======== Document section ========
This is a pretty sweet hack. One of the hardest problems in categorization is, well, besides appropriate categorizing things (e.g. perhaps I should tag it "Asian" instead of "Chinese", as my notebook will contain a great many variety of cuisines...or "Food", instead of "Chinese"...as my notebook won't contain many food recipes to begin with)...is normalizing those categories...My Pinboard collection is a bit of a mess because some articles I've tagged as "databases" and others just "database"...or worse, "dbs"....but with this hack, you can easily see the number of existing categories and how many pages fit into each category...and since it is a manual process, there's even less chance you'll have a cluttered namespace.


I would add a colour element as well. I've been using coloured pens in business for almost ten years now, and the time saved by having that extra dimension of communication (my Shirlaws team are trained in using the same colour scheme globally) is immense.

Less so for single theme notebooks (like a recipe list) but for journals (use colours for feelings - red = mad, yellow = glad, pink = lovable etc) or business (red = support, blue = cashflow, black = strategy etc) the side-on view would tell you more than just quantity.


Yay! Org-mode for notebooks :)



HN allows reposts?
========
Task instructions:
a) Answer each question from the notebook tagging hack thread:
(i) Which three tags has the first commenter used for the same topic in a Pinboard collection?
(ii) For how long has the commenter who suggests a colour element been using coloured pens in business?
(iii) In the business colour scheme given as an example, what does blue stand for?
b) Supply the next comment in the notebook tagging hack thread, following on from "HN allows reposts?"
======== Recorded information ========
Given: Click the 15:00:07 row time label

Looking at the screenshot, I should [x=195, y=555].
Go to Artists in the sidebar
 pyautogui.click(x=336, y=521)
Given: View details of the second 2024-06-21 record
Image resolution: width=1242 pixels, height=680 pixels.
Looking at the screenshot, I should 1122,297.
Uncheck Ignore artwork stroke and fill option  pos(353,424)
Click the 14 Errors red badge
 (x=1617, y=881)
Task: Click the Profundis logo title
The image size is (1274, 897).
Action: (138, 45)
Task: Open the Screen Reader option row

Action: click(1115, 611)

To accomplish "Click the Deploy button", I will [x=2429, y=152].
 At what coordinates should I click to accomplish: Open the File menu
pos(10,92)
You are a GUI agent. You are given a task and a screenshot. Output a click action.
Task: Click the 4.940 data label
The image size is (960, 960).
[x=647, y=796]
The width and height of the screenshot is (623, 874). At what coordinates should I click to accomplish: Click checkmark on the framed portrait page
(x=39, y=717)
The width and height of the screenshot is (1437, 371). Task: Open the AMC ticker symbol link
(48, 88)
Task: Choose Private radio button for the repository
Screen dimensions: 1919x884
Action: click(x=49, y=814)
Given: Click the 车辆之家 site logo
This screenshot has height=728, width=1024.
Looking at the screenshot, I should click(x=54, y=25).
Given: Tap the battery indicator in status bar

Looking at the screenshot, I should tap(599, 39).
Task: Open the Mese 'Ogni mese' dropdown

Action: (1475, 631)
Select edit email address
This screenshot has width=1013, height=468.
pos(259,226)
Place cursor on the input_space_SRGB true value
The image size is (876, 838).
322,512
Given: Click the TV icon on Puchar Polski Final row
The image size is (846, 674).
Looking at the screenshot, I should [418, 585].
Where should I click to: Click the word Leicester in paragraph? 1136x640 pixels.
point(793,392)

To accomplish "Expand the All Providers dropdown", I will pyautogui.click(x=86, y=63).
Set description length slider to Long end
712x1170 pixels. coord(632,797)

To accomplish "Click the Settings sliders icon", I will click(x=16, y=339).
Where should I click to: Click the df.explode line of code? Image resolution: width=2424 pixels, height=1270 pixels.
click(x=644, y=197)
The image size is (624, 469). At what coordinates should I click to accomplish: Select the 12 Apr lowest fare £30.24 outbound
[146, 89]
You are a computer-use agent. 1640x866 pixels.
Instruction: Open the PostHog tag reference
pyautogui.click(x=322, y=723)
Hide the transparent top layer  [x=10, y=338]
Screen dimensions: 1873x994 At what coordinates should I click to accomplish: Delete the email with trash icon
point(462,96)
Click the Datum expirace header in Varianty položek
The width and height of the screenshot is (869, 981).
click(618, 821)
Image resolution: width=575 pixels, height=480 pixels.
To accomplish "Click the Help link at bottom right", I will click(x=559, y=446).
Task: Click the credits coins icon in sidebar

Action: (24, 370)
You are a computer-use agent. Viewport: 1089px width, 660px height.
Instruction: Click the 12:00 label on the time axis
========
Results of the exercise:
a)
(i) "databases", "database" and "dbs"
(ii) Almost ten years
(iii) Cashflow

b)
From the FAQ:

If a story has had significant attention in the last year or so, we kill reposts as duplicates. If not, a small number of reposts is ok. Please don't delete and repost the same story, though. Accounts that do that eventually lose submission privileges.

https://news.ycombinator.com/newsfaq.html

We didn't kill this one, but rather demoted it as a dupe. Killing it would have closed it to additional comments, and we try not to do that when there's an ongoing discussion.


The earliest reference to an index in the English language is from 1593 [0]: I don't really think it qualifies as a "A little known hack from Japan".

[0]: https://en.wikipedia.org/wiki/Index_%28publishing%29


I don't think the hack is the index as much as it is the visual skip-list of sorts, and then being able to jump to the page with the content without having to do a binary search of sorts for the page number you are looking for.

That said, physical journaling is a hard habit to keep :) I feel like I've tried every trick under the sun. Bullet Journal seemed to work for a while, http://www.bulletjournal.com/ [no affiliation], but it's still tough to rigorously keep an index up to date when you just want to jot down something quickly.


The article describes a novel system subtly but importantly different from a simple index.


I don't see any mention in that entire wiki page of marking the edges of pages vertically for reference when looking at the book from the side. In fact it flat out misses it in the examples, "pointers are typically page numbers, paragraph numbers or section numbers" all of which require you to flip through pages manually instead of just looking at the side and getting a visual.


This seems to be a very specific type of index; can you find early examples of the kind demonstrated in the article?